Выбрать главу

“ ‘On no account’,” quoted Cadfael, straight-faced, “ ‘may a monk accept small presents of any kind, from his parents or anyone else, without the abbot’s permission’. That, sweet son, is in the Rule.”

“Lucky you, then, and lucky I,” said the boy gaily, “that I’ve taken no vows. She makes the best honey cakes ever I tasted.” And he sank even white teeth into one of them, and reached to offer another to Cadfael.

“ ‘… nor may the brethren exchange them, one with another,” said Cadfael, and accepted the offering. “Lucky, indeed! Though I transgress in accepting, you go sinless in offering. Have you quite abandoned your inclination to the cloistered life, then?”
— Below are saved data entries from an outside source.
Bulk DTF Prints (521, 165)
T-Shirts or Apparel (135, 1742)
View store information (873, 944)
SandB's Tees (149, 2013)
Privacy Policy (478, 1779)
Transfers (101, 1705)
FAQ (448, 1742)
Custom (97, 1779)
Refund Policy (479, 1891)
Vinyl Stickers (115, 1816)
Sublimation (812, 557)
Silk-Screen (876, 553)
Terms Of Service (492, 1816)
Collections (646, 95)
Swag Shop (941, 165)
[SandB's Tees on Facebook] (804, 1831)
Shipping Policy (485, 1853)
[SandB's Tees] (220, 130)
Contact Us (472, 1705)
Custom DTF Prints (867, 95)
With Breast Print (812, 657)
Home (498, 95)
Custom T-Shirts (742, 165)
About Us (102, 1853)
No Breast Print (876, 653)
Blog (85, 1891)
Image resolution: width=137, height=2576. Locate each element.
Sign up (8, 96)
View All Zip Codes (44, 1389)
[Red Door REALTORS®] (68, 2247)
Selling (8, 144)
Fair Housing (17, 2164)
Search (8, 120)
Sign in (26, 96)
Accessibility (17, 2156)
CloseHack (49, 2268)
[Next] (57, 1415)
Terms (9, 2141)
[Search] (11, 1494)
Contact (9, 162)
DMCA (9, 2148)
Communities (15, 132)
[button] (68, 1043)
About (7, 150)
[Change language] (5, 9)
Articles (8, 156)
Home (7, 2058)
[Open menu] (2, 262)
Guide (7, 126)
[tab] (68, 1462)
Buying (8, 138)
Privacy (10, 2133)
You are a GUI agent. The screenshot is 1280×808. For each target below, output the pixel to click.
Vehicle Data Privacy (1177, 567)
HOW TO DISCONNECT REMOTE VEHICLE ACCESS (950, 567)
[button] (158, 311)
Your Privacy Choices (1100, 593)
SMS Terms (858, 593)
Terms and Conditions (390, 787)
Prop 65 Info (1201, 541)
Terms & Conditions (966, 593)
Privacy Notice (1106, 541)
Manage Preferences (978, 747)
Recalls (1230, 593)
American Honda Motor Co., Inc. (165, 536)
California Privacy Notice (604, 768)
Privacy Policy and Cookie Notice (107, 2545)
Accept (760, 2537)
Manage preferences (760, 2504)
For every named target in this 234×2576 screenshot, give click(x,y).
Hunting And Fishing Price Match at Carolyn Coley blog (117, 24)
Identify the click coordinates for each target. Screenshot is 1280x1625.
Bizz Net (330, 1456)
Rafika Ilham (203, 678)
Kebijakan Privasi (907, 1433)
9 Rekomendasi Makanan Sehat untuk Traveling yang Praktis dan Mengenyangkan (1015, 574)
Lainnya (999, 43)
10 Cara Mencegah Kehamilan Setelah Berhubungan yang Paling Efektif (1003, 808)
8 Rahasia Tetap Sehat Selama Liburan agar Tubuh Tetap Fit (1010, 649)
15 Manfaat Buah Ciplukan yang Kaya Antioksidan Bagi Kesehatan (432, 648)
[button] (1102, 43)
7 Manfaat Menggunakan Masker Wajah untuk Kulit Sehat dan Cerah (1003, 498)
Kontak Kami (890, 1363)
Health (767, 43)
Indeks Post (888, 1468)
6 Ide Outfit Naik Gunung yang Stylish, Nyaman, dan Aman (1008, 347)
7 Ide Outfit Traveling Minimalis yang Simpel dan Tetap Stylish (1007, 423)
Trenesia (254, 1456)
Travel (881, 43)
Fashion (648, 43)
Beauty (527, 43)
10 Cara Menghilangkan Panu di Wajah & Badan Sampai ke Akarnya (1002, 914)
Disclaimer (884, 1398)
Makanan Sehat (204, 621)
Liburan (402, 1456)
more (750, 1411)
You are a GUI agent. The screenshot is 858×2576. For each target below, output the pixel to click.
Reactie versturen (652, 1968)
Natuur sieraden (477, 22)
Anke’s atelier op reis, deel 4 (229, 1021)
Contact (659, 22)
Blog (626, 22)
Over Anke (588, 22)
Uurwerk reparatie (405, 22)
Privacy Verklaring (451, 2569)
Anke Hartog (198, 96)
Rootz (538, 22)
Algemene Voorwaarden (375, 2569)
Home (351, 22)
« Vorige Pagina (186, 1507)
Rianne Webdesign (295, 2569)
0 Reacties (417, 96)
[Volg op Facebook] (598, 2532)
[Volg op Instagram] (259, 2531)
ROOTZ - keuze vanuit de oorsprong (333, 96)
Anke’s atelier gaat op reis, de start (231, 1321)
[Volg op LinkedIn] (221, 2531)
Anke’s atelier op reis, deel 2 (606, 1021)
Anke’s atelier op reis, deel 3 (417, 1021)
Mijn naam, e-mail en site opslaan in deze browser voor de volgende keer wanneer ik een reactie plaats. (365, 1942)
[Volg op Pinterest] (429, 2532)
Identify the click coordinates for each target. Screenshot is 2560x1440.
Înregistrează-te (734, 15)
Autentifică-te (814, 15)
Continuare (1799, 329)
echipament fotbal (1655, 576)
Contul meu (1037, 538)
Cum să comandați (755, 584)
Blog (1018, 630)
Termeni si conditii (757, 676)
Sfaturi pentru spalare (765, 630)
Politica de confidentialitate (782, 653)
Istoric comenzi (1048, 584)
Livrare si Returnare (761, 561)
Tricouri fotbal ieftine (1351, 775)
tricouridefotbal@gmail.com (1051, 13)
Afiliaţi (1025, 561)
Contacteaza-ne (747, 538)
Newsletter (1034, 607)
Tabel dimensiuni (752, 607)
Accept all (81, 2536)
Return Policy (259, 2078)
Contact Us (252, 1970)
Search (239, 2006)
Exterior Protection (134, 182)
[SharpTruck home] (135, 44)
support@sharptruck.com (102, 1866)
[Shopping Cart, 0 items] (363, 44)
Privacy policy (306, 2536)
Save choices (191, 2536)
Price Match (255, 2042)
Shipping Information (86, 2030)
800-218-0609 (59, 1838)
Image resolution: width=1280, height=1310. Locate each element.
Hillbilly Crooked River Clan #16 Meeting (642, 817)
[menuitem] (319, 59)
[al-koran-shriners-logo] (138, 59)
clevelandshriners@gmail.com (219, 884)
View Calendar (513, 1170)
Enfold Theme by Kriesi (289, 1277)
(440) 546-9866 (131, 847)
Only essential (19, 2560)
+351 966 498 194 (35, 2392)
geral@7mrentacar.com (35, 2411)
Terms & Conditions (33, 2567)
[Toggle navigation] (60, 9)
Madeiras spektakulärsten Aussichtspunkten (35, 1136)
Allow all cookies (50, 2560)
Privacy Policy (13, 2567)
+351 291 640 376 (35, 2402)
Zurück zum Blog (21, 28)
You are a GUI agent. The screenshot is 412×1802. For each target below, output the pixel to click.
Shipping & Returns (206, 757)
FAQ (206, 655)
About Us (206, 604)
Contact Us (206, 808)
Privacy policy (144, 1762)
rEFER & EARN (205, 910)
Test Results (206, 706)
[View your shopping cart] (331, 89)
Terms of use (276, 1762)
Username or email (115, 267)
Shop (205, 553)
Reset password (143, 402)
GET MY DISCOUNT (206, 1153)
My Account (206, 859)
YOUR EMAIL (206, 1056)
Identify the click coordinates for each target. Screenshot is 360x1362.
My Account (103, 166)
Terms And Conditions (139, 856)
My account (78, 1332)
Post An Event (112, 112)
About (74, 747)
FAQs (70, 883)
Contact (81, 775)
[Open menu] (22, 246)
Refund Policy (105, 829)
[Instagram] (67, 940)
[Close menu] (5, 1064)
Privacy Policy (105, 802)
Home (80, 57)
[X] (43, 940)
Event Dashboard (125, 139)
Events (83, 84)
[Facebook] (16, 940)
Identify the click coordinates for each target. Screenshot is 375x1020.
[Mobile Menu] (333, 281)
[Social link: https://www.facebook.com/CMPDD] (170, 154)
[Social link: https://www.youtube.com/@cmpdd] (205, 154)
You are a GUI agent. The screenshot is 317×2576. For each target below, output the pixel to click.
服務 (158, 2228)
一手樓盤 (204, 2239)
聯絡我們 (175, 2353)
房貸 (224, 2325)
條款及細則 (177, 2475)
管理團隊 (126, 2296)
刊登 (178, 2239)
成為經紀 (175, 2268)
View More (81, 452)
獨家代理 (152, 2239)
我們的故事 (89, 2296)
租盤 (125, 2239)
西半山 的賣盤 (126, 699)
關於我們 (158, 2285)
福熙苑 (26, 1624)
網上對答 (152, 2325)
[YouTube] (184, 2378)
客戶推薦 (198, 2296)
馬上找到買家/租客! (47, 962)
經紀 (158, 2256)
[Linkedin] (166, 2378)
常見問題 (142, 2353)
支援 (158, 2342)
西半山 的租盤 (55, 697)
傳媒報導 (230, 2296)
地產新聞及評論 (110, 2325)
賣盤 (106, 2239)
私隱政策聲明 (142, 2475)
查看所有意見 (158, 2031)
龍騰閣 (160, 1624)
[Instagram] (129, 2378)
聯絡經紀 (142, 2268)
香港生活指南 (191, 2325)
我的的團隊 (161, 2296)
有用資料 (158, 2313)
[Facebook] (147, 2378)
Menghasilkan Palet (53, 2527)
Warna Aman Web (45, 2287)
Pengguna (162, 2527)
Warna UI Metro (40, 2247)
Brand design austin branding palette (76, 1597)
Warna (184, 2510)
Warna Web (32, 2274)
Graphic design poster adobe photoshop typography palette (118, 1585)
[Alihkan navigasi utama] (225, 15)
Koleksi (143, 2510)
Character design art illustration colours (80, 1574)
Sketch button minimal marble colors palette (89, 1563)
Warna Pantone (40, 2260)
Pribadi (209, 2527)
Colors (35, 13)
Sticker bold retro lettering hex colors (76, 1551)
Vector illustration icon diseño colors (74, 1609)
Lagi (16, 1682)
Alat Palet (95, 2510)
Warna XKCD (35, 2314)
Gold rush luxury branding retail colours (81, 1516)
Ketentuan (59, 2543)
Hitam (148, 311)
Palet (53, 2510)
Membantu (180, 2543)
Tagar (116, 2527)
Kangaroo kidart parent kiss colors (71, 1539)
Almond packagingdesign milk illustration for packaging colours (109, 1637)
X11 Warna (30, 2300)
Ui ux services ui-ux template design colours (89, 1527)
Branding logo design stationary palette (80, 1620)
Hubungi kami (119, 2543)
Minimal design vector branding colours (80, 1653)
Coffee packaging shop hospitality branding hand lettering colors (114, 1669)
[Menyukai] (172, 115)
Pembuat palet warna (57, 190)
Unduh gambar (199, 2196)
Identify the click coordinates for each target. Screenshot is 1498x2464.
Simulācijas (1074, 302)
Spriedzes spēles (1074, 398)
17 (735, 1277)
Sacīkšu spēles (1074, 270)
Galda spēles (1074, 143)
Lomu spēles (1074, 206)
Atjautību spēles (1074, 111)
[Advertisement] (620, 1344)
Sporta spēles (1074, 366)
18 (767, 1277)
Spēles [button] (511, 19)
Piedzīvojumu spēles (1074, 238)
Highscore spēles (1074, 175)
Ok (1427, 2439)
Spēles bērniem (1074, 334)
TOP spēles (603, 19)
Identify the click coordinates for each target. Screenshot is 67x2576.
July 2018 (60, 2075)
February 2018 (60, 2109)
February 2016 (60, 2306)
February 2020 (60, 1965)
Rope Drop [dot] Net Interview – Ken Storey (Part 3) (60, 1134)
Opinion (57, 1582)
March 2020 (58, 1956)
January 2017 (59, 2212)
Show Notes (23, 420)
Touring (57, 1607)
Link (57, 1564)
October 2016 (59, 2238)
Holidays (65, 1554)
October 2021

“Me?” said the youth, startled out of his busy munching, and open-mouthed. “When did I ever profess any?”

“Not you, lad, but your sponsor on your account, when he asked work for you here.”

“Did he say that of me?”

“He did. Not positively promising it, mark you, but holding out the hope that you might settle to it one day. I grant you I’ve never seen much sign of it.”

Benet thought that over for a moment, while he finished his cake and licked the sticky crumbs from his fingers. “No doubt he was anxious to get rid of me, and thought it might make me more welcome here. My face was never in any great favour with him—too much given to smiling, maybe. No, not even you will pen me in here for very long, Cadfael. When the time comes I’ll be on my way. But while I’m here,” he said, breaking into the bountiful smile that might well strike an ascetic as far too frivolous, “I’ll do my fair share of the work.”

And he was off back to his box hedge, swinging the shears in one large, easy hand, and leaving Cadfael gazing after him with a very thoughtful face.

Chapter Four

DAME DIOTA HAMMET PRESENTED HERSELF later that afternoon at a house near Saint Chad’s church, and asked timidly for the lord Ralph Giffard. The servant who opened the door to her looked her up and down and hesitated, never having seen her before.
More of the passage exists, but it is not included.